### Given problem A
Reproduce the part of the Alvin passage starting with "Alvin is well" and going on through "in the world.".
### Given problem B
Answer these questions from the Alvin passage:
(i) In what year did the U.S. Navy commission Alvin?
(ii) What was Alvin's new maximum depth when it returned to research in August 2022?
(iii) Where will the Milestone plaque be mounted?

━━ Text excerpt ━━

Milestones can be nominated by any IEEE member, and after recommendation by the IEEE History Committee and approval by the IEEE Board of Directors, a bronze plaque commemorating the achievement is placed at an appropriate site with an accompanying dedication ceremony.
Alvin is named after Allyn Vine, the WHOI physicist and instrument developer who provided the creative vision to build the sub beginning in the 1950s. The U.S. Navy commissioned Alvin in 1965 and continues to support the submersible program. In the years that followed, engineers used Alvin as the motivation to develop acoustical navigation (ALNAV), communications, photographic, lighting, and life support systems specifically intended for use in the deep ocean. Over the years, Alvin has become one of the most widely used research submersibles in the world, amassing more than 5,100 dives over 57 years and undergoing periodic improvements that have repeatedly extended and improved its capabilities.
Alvin is well known for supporting exploration of the wreckage of HMS Titanic, leading the discovery of the effects of seafloor environmental conditions on microbial communities, and providing access to hydrothermal vents that revolutionized scientists’ understanding of life on Earth. It even helped recover a lost hydrogen bomb in the Mediterranean Sea less than a year after it was commissioned.
Alvin continues to evolve–and to make history. In August 2022, after a two-year overhaul and upgrade, Alvin returned to scientific research with a new maximum depth of 6500 meters (4 miles). The added range puts roughly 99% of the seafloor within reach of the world’s longest-operating, most active, and, by many measures, most successful human-occupied submersible program in the world.
“The Alvin Team are proud and honored to uphold the tradition of Deep Submergence at WHOI with this vastly improved submersible,” said NDSF Director Andy Bowen. “Going to such extreme depths and exploring the ocean inside Alvin is anything but routine—and the fact that we do so with such regularity and success is a testament to the engineering excellence that Alvin embodies.”
The Milestone plaque will be mounted at WHOI’s Smith Laboratory, which currently houses the team that oversees the sub’s operation.

━━━
━━ Data section ━━

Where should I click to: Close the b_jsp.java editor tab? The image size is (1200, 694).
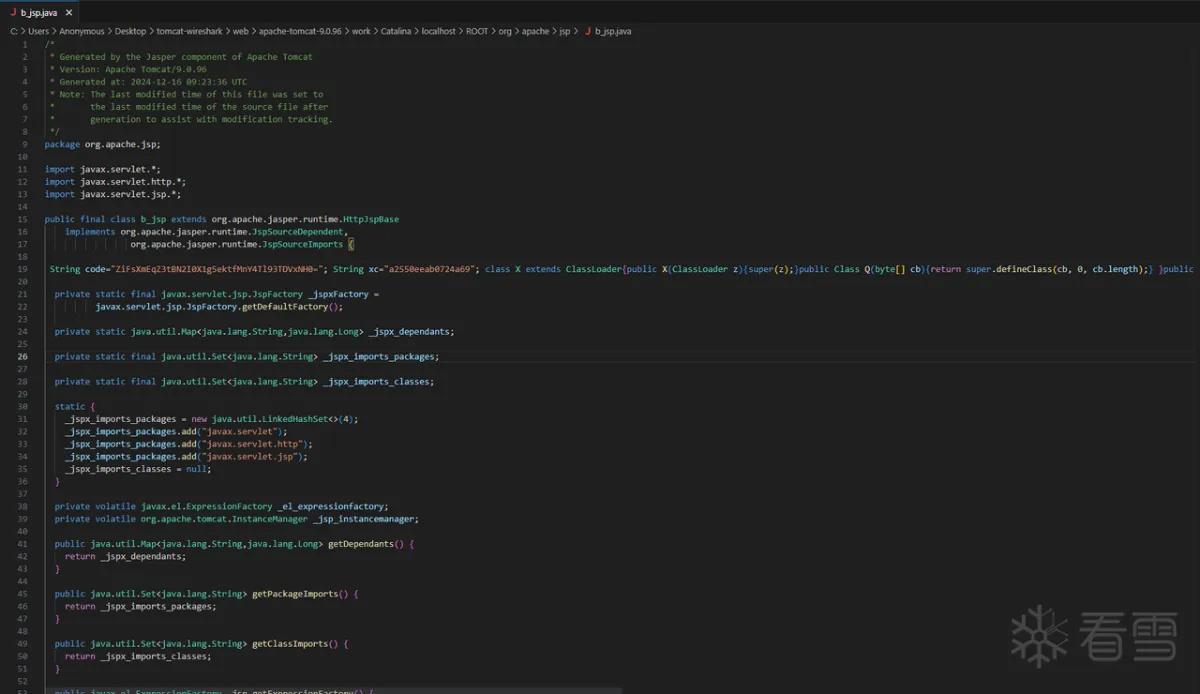point(68,13)
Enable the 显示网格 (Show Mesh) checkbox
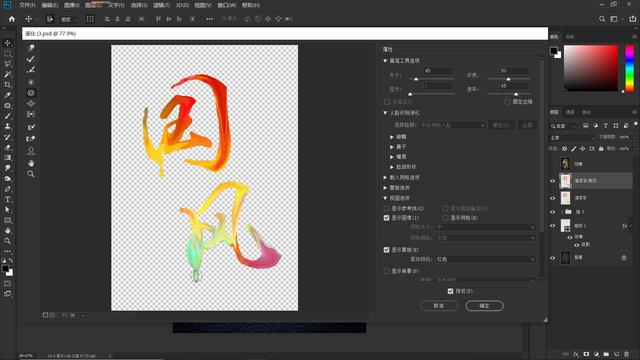640x360 pixels. 445,218
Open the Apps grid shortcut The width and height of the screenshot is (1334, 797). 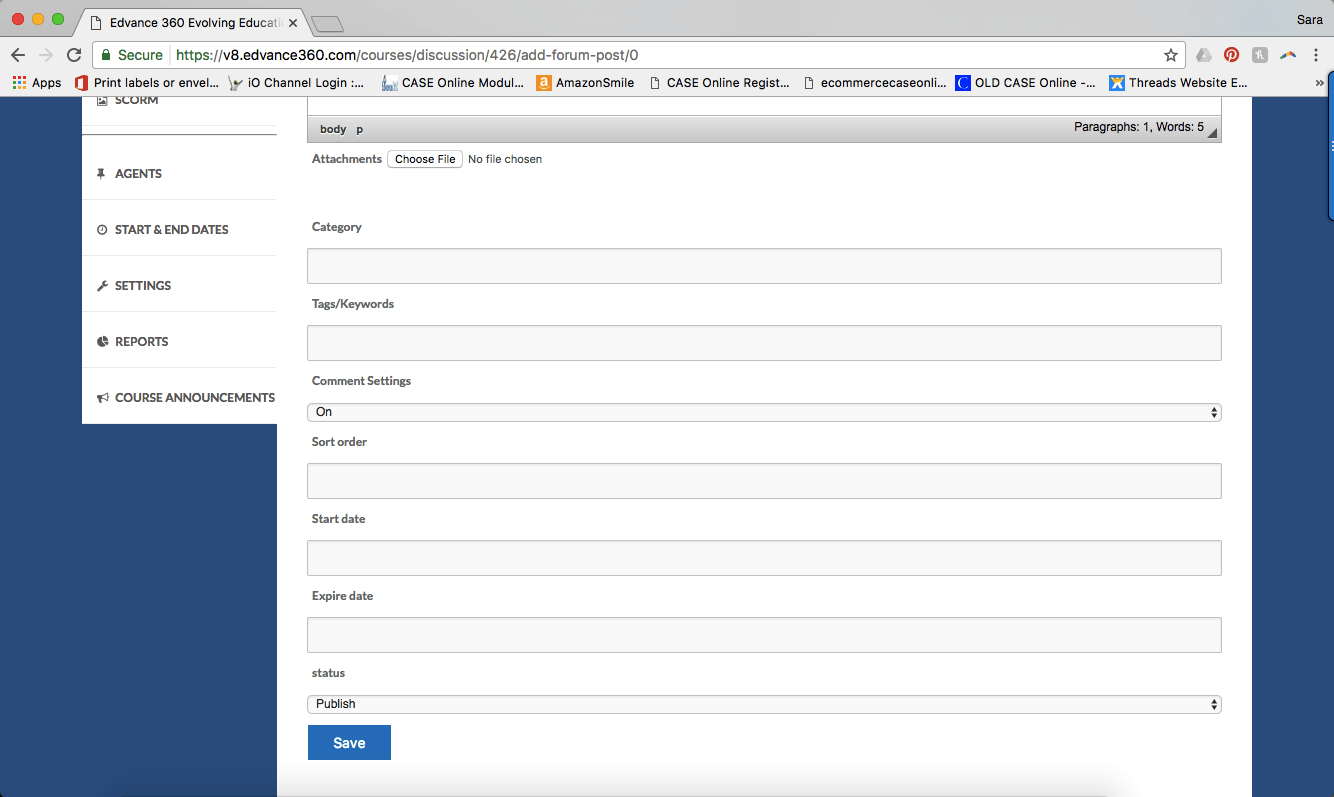[x=36, y=83]
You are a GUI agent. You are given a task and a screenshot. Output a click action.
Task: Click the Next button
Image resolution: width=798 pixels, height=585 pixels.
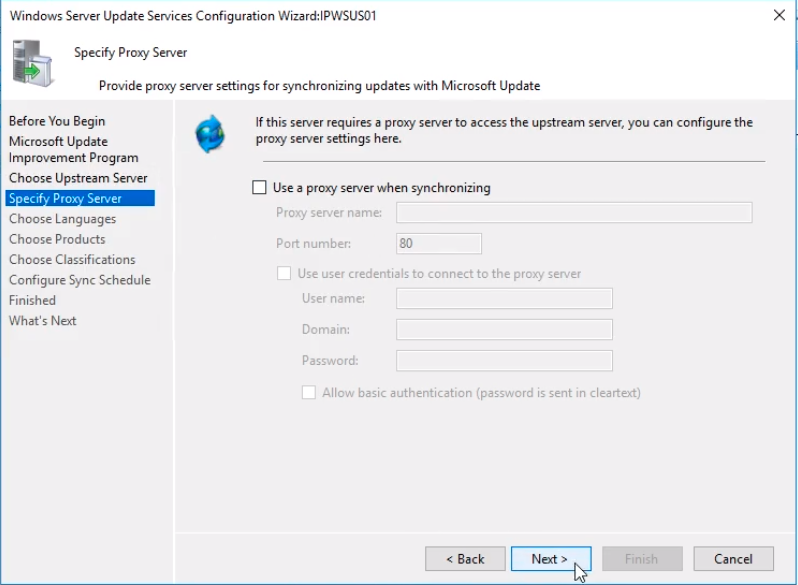[550, 559]
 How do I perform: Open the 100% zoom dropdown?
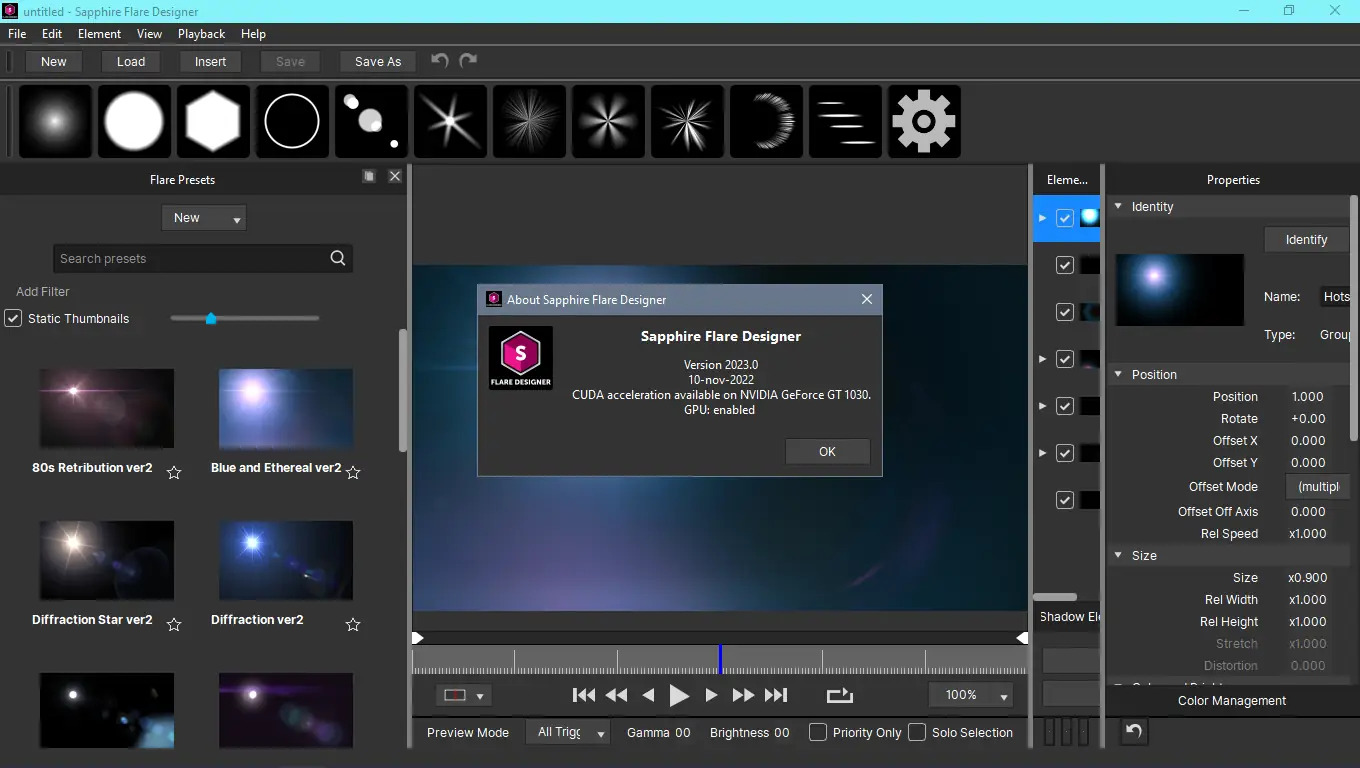click(971, 695)
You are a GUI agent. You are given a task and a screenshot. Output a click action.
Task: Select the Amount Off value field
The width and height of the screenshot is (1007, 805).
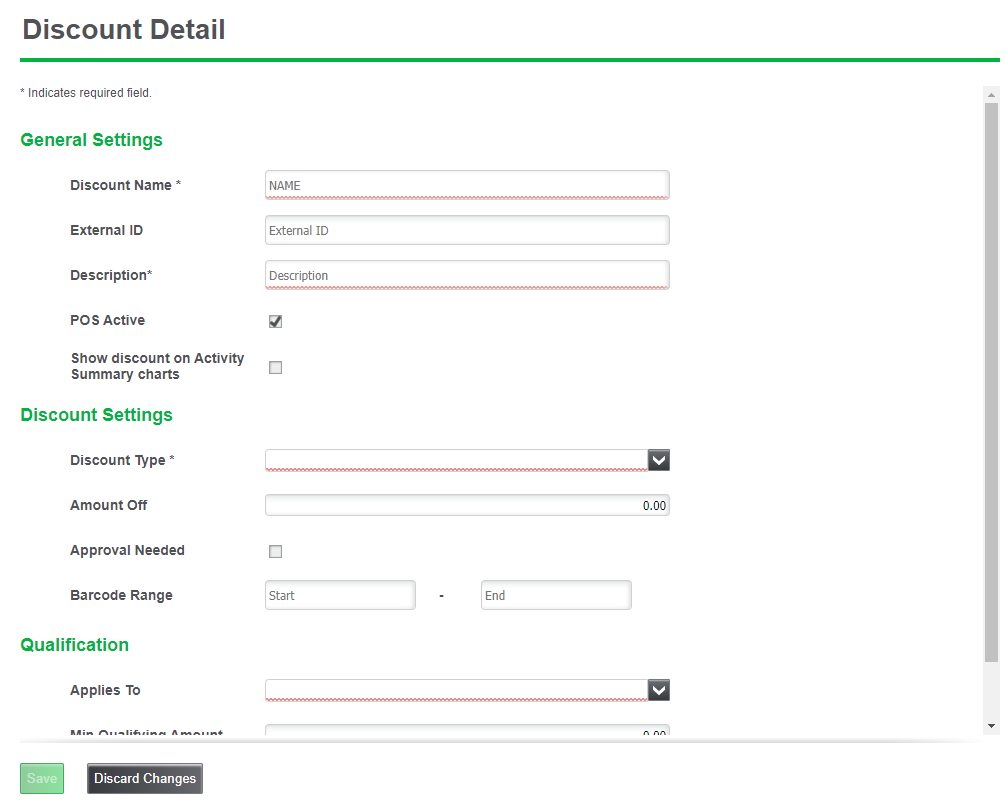(466, 505)
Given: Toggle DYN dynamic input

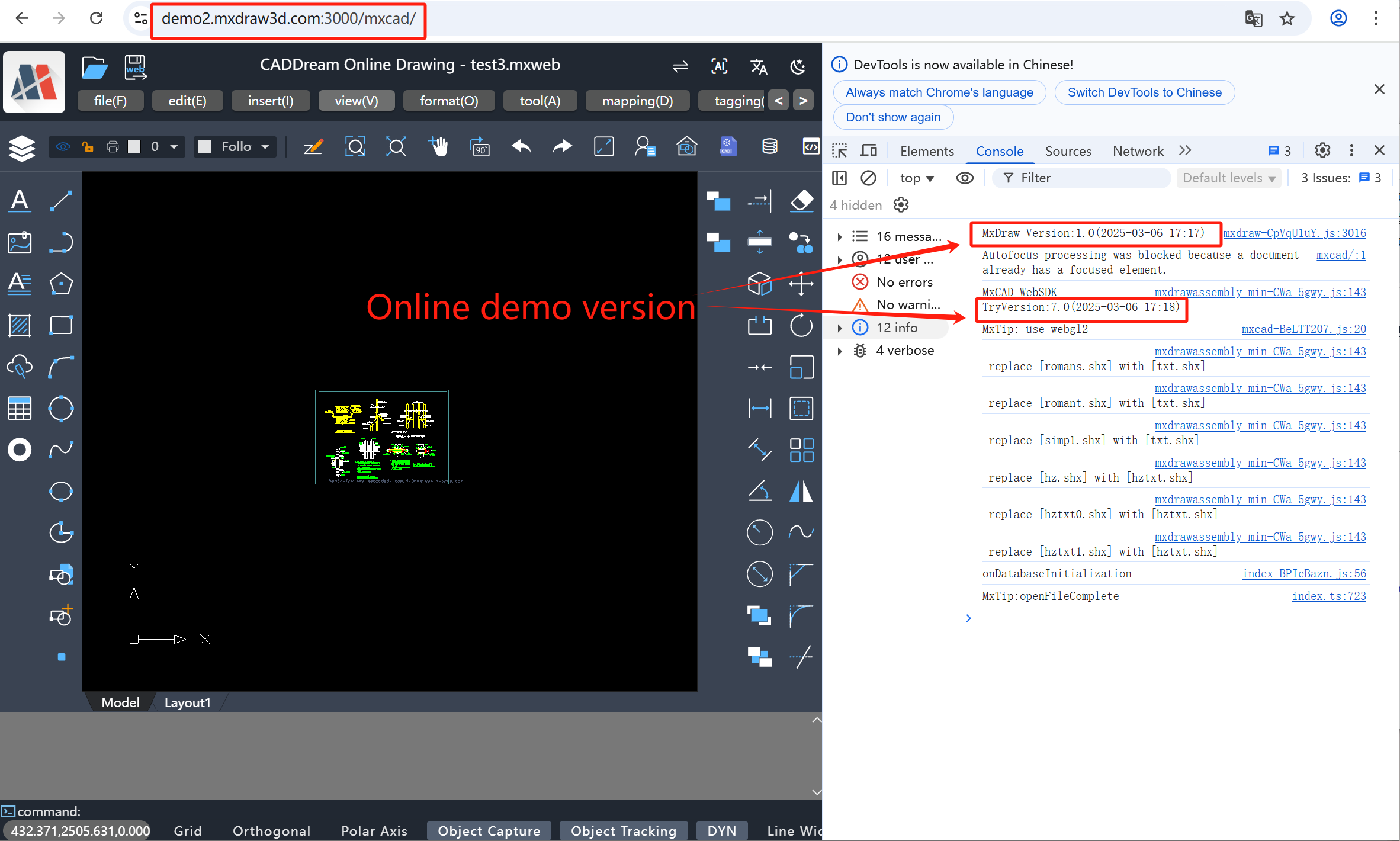Looking at the screenshot, I should tap(721, 830).
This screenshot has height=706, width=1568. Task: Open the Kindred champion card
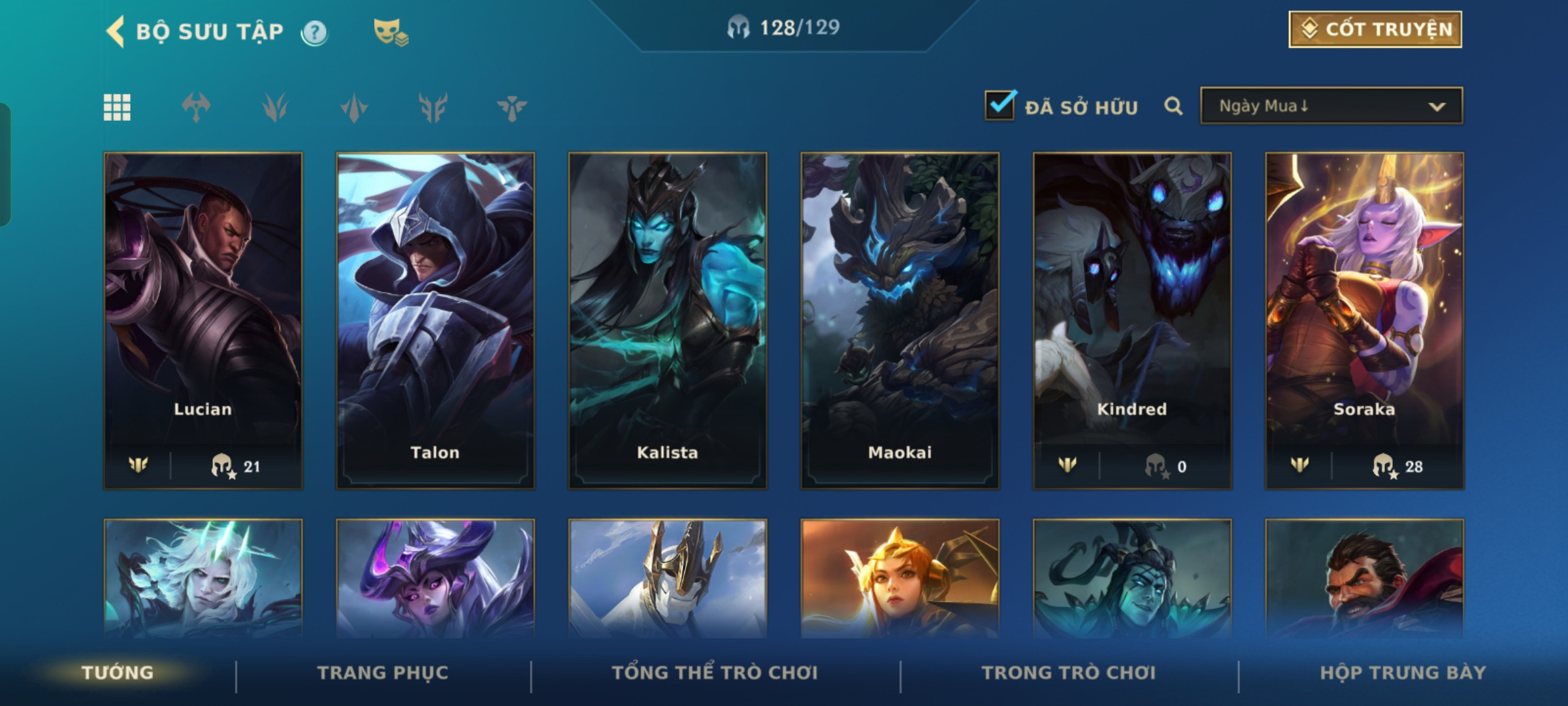click(x=1132, y=320)
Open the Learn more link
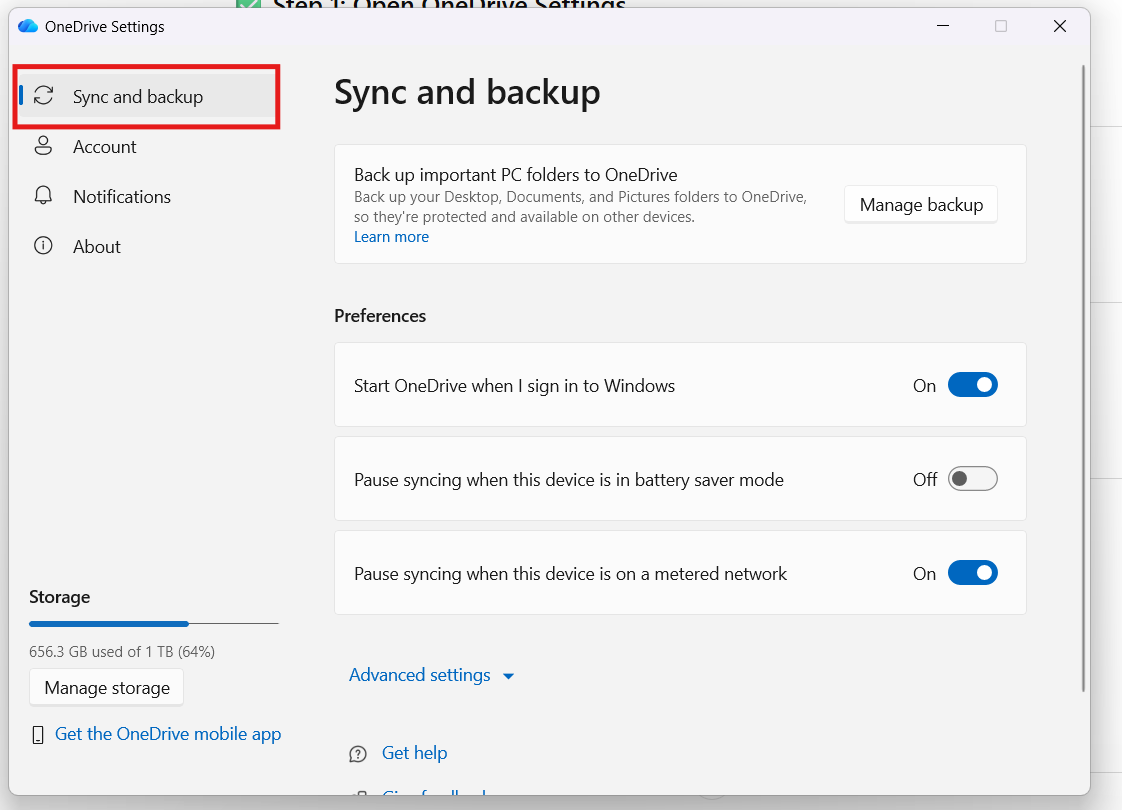Screen dimensions: 1122x810 click(x=391, y=236)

━━━

### Written solution A
Alvin is well known for supporting exploration of the wreckage of HMS Titanic, leading the discovery of the effects of seafloor environmental conditions on microbial communities, and providing access to hydrothermal vents that revolutionized scientists’ understanding of life on Earth. It even helped recover a lost hydrogen bomb in the Mediterranean Sea less than a year after it was commissioned.
Alvin continues to evolve–and to make history. In August 2022, after a two-year overhaul and upgrade, Alvin returned to scientific research with a new maximum depth of 6500 meters (4 miles). The added range puts roughly 99% of the seafloor within reach of the world’s longest-operating, most active, and, by many measures, most successful human-occupied submersible program in the world.

### Written solution B
(i) 1965
(ii) 6500 meters (4 miles)
(iii) At WHOI's Smith Laboratory